_STATED GOAL_: Copy out every line in the rows below that contains the word "target".

_RECORDED INFORMATION_:

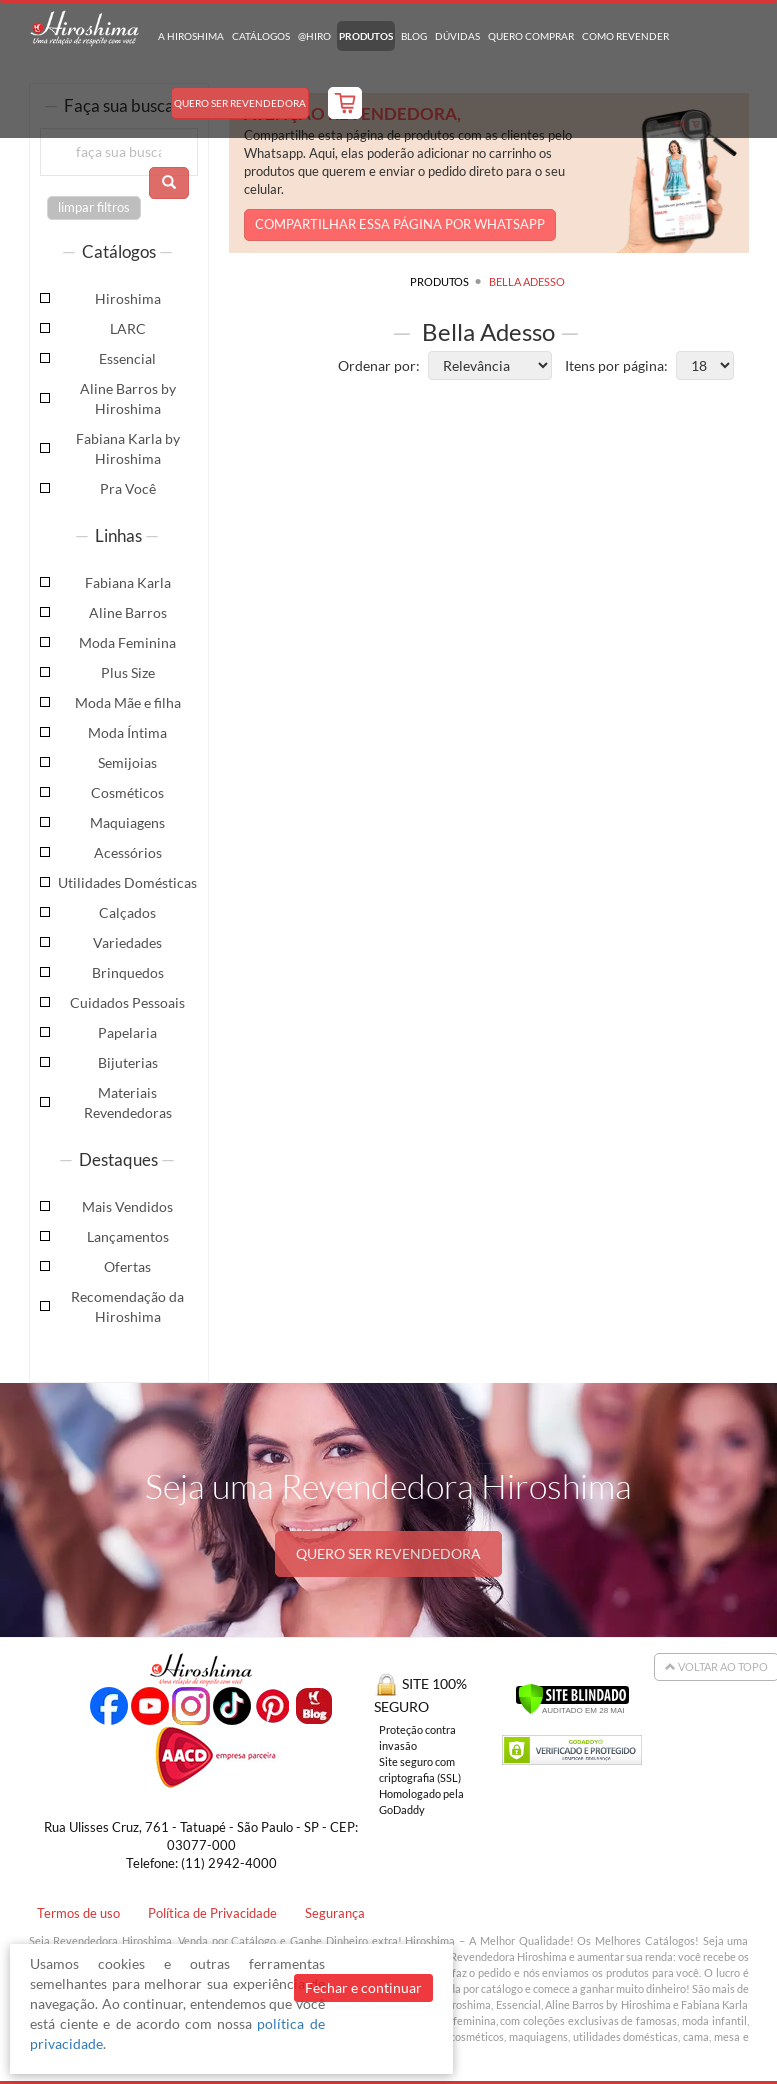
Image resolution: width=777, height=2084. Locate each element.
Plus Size (128, 672)
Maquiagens (127, 822)
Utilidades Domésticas (127, 882)
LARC (128, 328)
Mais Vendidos (127, 1206)
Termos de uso (78, 1913)
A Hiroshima (191, 36)
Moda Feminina (127, 642)
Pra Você (128, 488)
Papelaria (127, 1032)
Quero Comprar (531, 36)
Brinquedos (128, 972)
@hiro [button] (314, 36)
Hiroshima (128, 298)
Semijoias (127, 762)
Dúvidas (457, 36)
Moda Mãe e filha (128, 702)
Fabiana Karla (128, 582)
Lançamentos (128, 1236)
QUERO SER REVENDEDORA (388, 1553)
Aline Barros (128, 612)
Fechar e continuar (363, 1987)
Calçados (127, 912)
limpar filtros (94, 207)
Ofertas (127, 1266)
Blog (414, 36)
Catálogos (261, 36)
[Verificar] (572, 1696)
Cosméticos (127, 792)
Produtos (366, 36)
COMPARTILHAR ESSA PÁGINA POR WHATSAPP (400, 224)
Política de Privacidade (212, 1913)
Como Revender (625, 36)
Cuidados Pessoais (127, 1002)
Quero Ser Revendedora (240, 103)
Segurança (335, 1913)
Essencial (127, 358)
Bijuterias (128, 1062)
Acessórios (128, 852)
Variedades (127, 942)
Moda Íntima (127, 732)
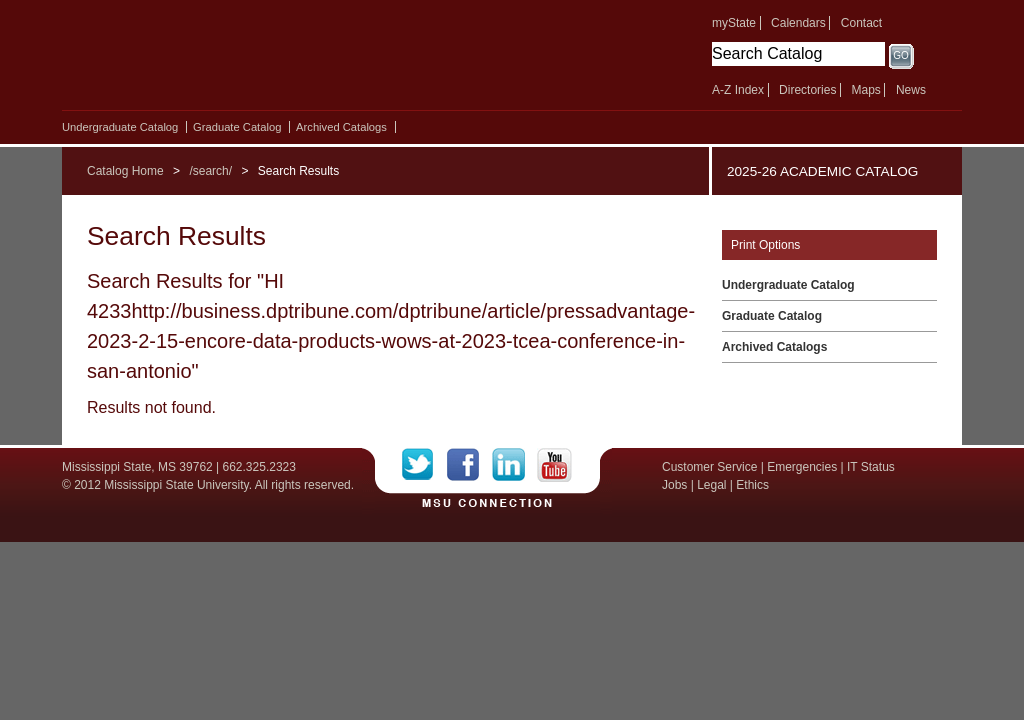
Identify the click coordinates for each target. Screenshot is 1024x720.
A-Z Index (738, 90)
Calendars (798, 23)
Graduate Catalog (237, 127)
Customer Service (709, 467)
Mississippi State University (234, 60)
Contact (861, 23)
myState (734, 23)
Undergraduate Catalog (120, 127)
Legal (711, 485)
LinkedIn (514, 465)
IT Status (871, 467)
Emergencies (802, 467)
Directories (807, 90)
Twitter (424, 465)
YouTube (554, 465)
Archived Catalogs (341, 127)
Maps (865, 90)
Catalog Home (125, 171)
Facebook (469, 465)
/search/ (210, 171)
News (911, 90)
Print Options (765, 245)
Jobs (674, 485)
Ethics (752, 485)
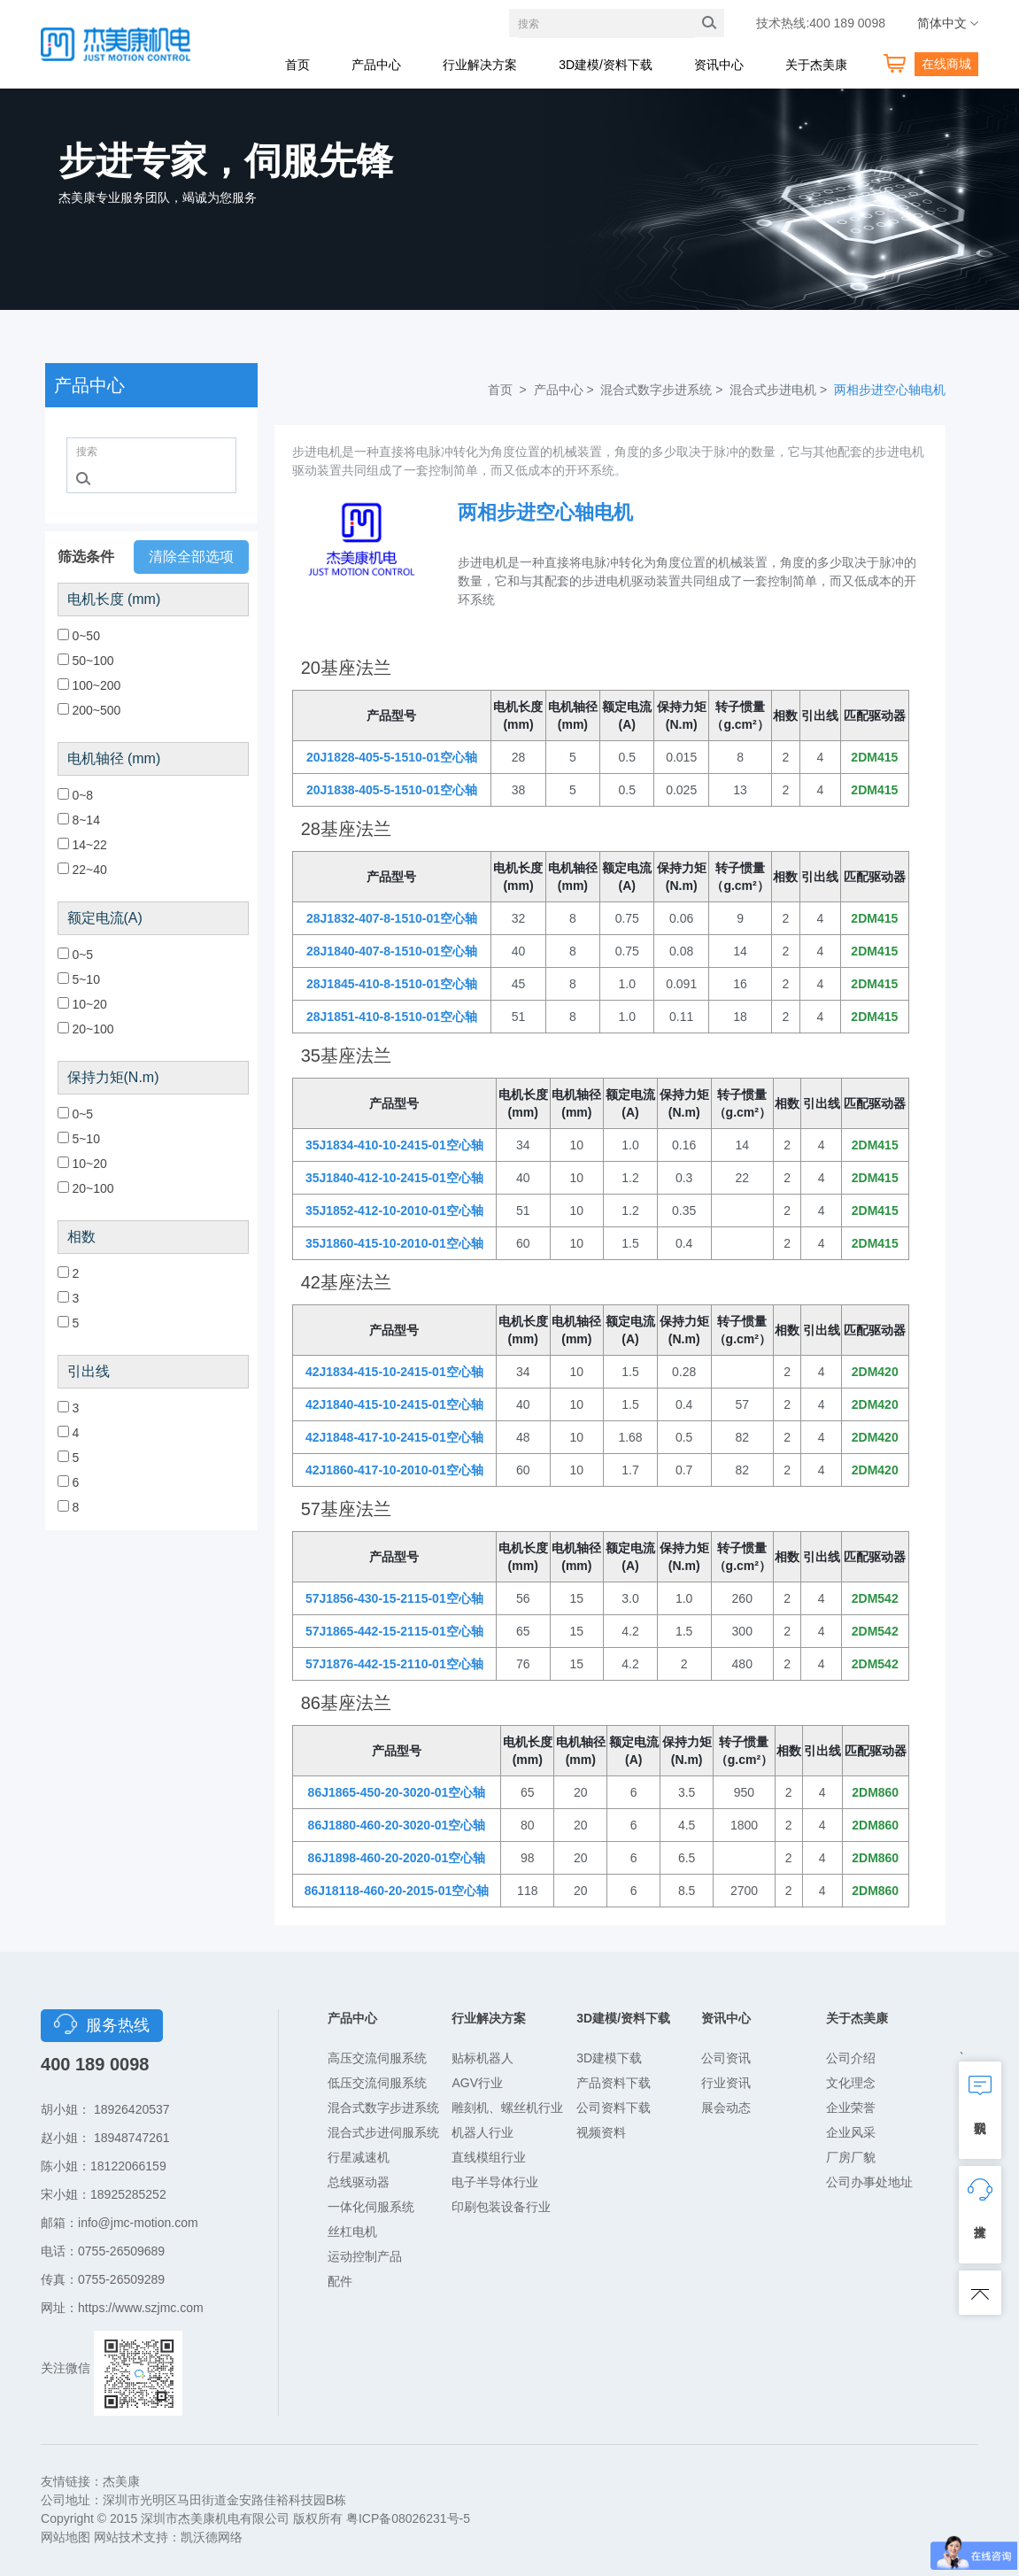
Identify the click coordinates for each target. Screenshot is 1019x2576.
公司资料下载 (613, 2107)
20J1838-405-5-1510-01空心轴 (391, 790)
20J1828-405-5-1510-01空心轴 (391, 757)
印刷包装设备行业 (501, 2207)
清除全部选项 (191, 556)
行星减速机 (359, 2157)
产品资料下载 (613, 2083)
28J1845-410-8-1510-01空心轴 (391, 984)
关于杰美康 (816, 65)
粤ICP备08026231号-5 (408, 2518)
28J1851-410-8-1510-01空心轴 (391, 1017)
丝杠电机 (352, 2231)
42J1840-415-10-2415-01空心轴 (394, 1404)
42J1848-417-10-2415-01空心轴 (394, 1437)
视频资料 (601, 2132)
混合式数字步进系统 (383, 2107)
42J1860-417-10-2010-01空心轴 (394, 1470)
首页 (297, 65)
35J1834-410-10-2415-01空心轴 (394, 1145)
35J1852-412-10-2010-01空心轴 (394, 1210)
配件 (340, 2281)
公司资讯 (726, 2058)
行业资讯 (726, 2083)
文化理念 (851, 2083)
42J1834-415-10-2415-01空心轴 (394, 1372)
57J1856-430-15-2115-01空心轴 (394, 1598)
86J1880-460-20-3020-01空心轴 (397, 1825)
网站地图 (65, 2537)
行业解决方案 (480, 65)
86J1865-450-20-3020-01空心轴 (397, 1792)
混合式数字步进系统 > (663, 390)
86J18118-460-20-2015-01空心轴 (397, 1891)
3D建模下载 (609, 2058)
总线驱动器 (359, 2182)
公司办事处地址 (869, 2182)
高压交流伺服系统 (377, 2058)
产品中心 (376, 65)
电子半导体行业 (495, 2182)
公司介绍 (851, 2058)
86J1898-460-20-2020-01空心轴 (397, 1858)
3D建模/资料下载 (605, 65)
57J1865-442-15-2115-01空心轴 (394, 1631)
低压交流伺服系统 (377, 2083)
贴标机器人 (482, 2058)
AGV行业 (477, 2083)
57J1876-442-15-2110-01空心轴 (394, 1664)
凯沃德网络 (212, 2537)
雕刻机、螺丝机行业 (507, 2107)
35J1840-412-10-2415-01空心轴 (394, 1178)
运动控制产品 (365, 2256)
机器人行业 (482, 2132)
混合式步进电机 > (780, 390)
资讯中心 (719, 65)
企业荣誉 (851, 2107)
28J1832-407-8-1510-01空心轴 (391, 918)
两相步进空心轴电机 (890, 390)
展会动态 (726, 2107)
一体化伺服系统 (371, 2207)
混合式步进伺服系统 (383, 2132)
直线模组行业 (489, 2157)
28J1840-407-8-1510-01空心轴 (391, 951)
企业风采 (851, 2132)
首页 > (509, 390)
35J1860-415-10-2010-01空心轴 (394, 1243)
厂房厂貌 (851, 2157)
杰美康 (121, 2481)
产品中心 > (566, 390)
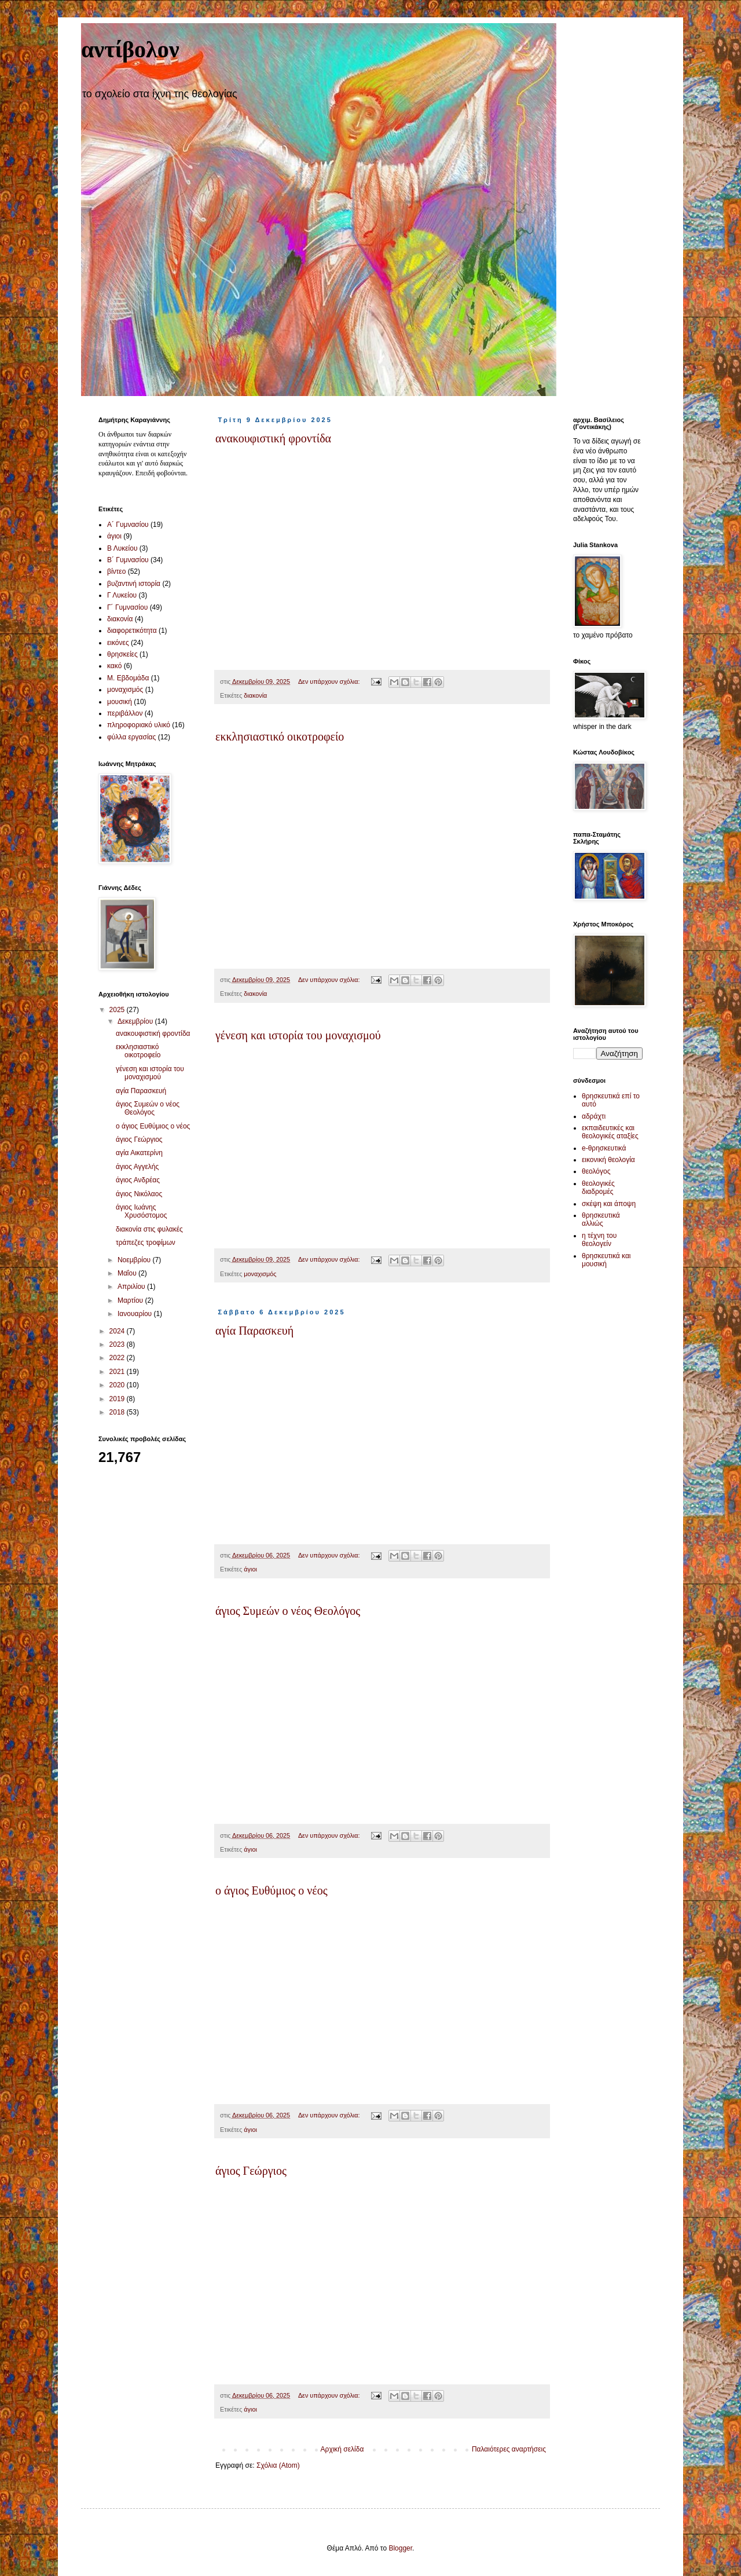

_OUTPUT_:
Identify the click coordinates for each target. Screenshot is 1024x720.
Identify the click coordinates for each target. Screenshot is 1019x2576.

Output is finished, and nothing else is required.